Audio From Scratch With Go: Generating first sounds

Jul 13, 2020 in POSTS
audio go goaudio
6 min read

Audio from scratch: generating sound

In my ‘audio from scratch’ series we will take a look at various ways in which we can manipulate audio data with Go. We’ll look at the anatomy of a wave file, how to apply stereo panning, converting mono files to stereo, how to work with breakpoint files through linear interpolation, etc.

But, in this post we’ll be using Go to create sound from scratch in binary format. The end result of this post is to play a sound of a certain frequency, sample rate and duration. We’ll also apply an exponential decay so the sound will taper off. In the end, the sound should become the one from this video:

Step 1: What the sound?

In it’s most simple form, sound to a computer can be thought of as a simple wave encoded digitally. Before the sound reaches your ears it goes through a digital to analog converter, essentially translating the digital signal to a current for your headphones / speakers. For example, note A would look like this:

(source: http://www-users.math.umn.edu/~rogness/math1155/soundwaves/)

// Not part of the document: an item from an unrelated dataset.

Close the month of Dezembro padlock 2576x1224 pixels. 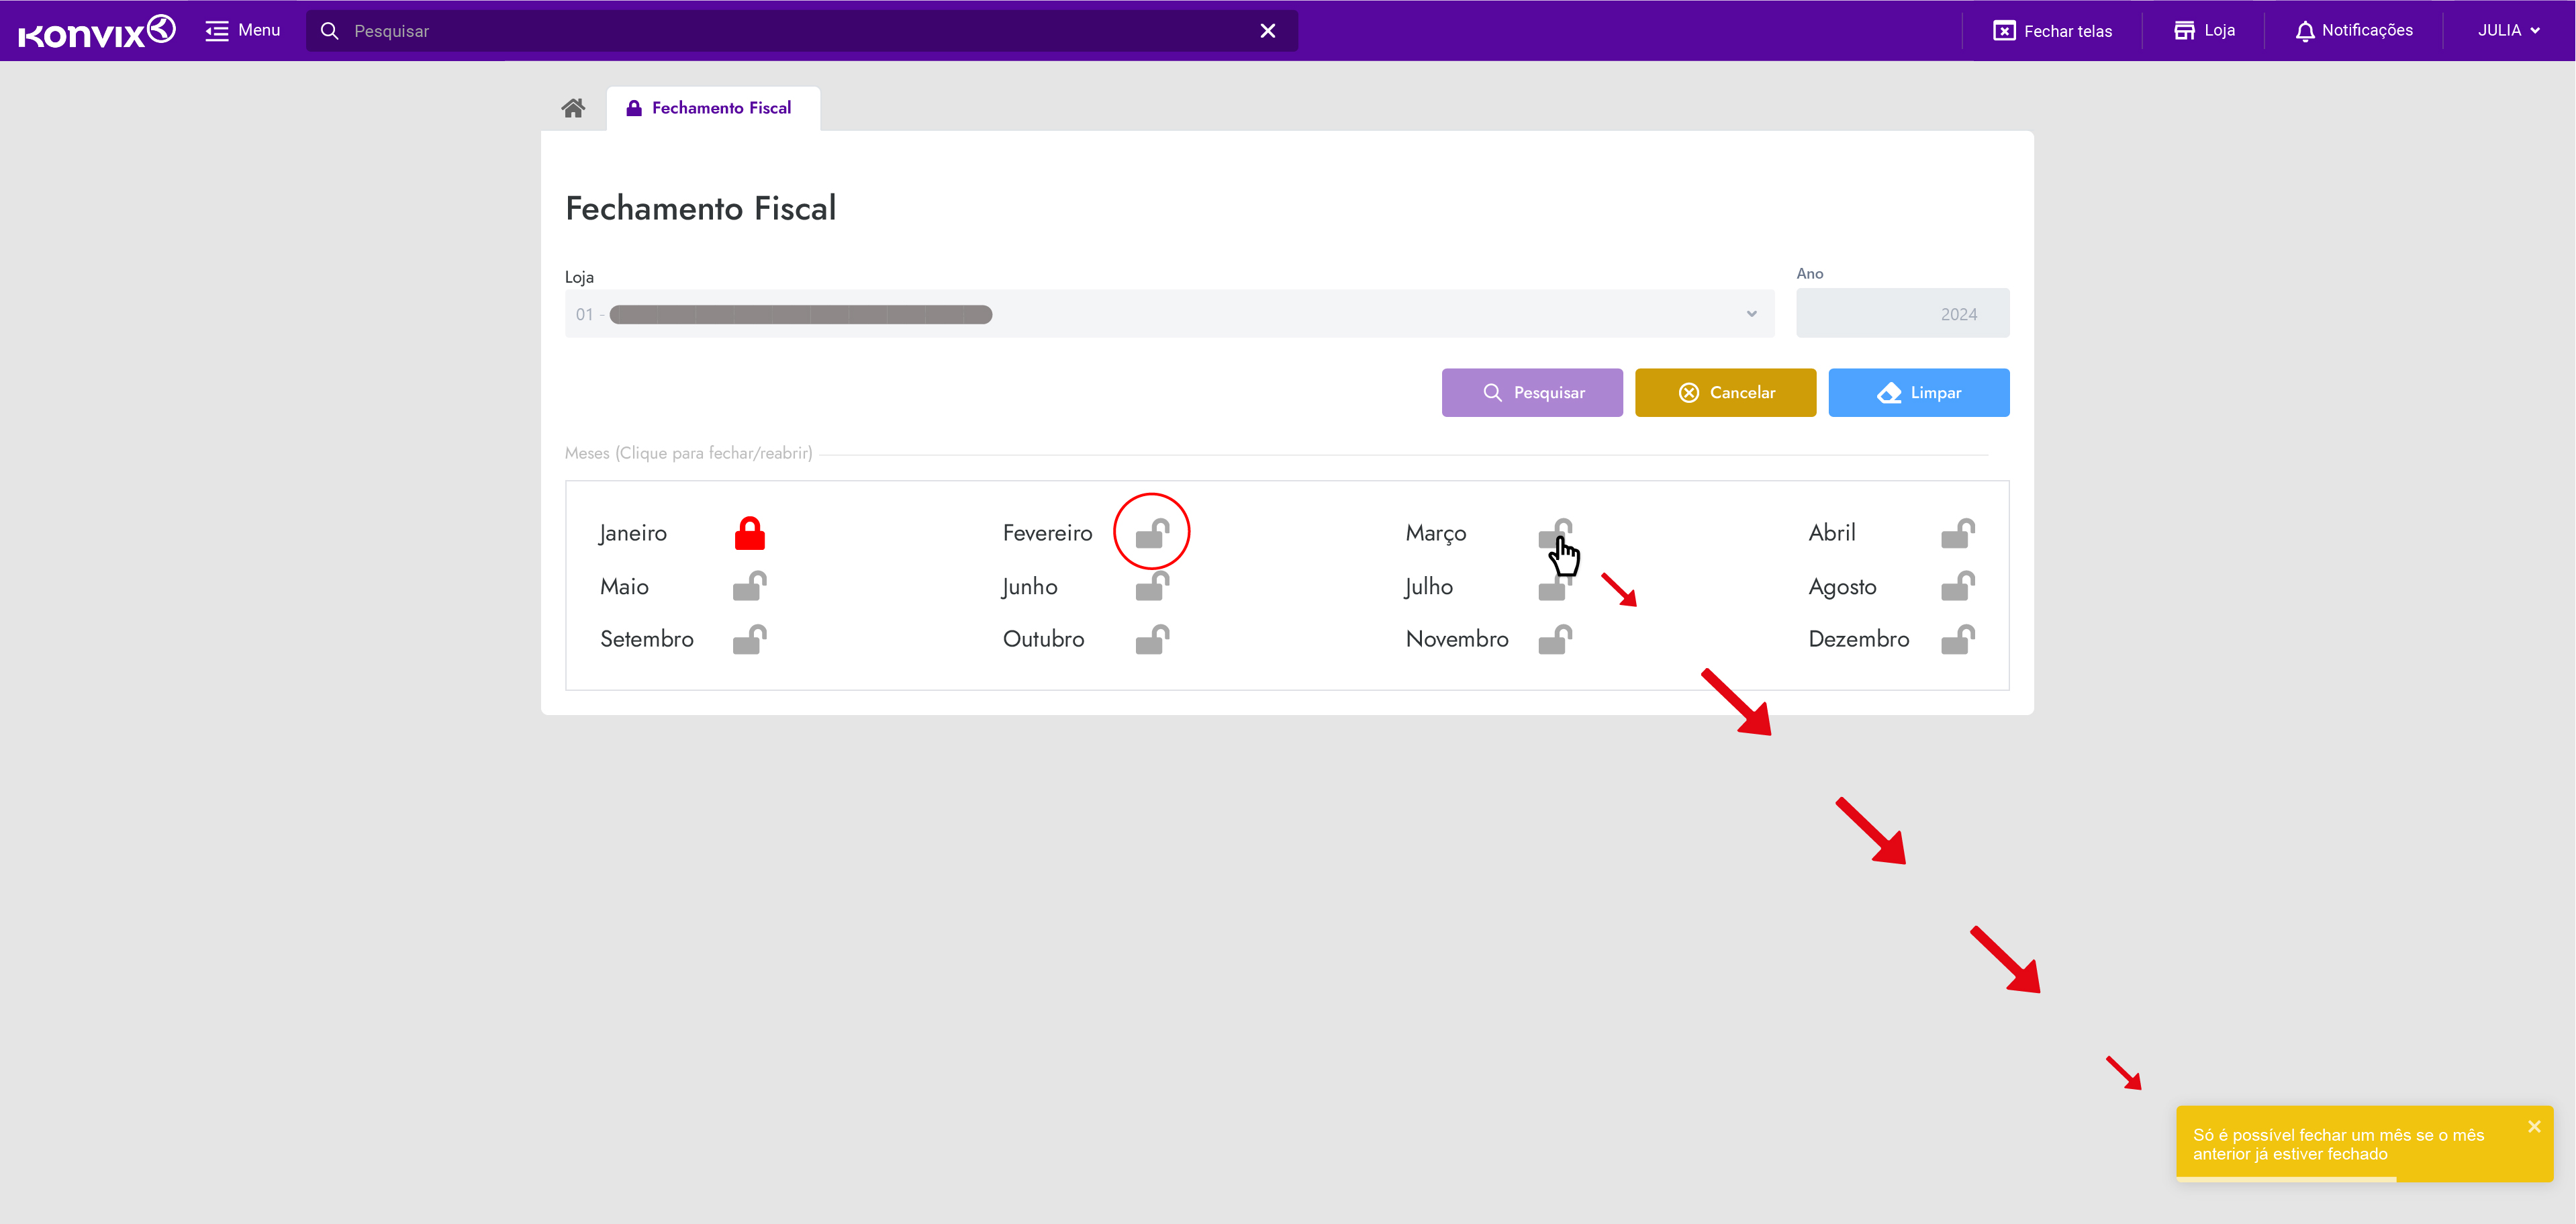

As a first step, let’s try to just create a sine wave with go. We can generate this using math.Sin(x) and pass x as radians. We’ll have to iterate over a range to get the sine wave out of this. To stay in the realm of audio programming, the amount of ‘points’ that we’ll plot to the sine wave are our samples. (If you want to skip ahead, all code for this post is on github: https://github.com/DylanMeeus/MediumCode/blob/master/Audio)

const nsamps = 50 // samples to generate
func generate() {
     tau = math.Pi * 2
     var angle float64 = tau / nsamps
     for i := 0; i < nsamps; i++ {
         samp = math.Sin(angle * float64(i))
         fmt.Printf("%.8f\n", samp)
     }
}

Notice that we print the sample to stdout, we can pipe this output to a file (go run main.go > out.txt) . The output in this file will look like this:

-0.00000000
-0.12533323
-0.24868989
-0.36812455
-0.48175367
-0.58778525

.. Kind of hard to see what’s going on here. But using gnuplot we can visualize this file easier. In gnuplot, run:

plot "out.txt" with lines

This looks like a perfectly continuous sine-wave, but that’s the way gnuplot is visualizing it “with lines”. If we plot the bars we can see a slightly different view. ( plot “out.txt” with boxes )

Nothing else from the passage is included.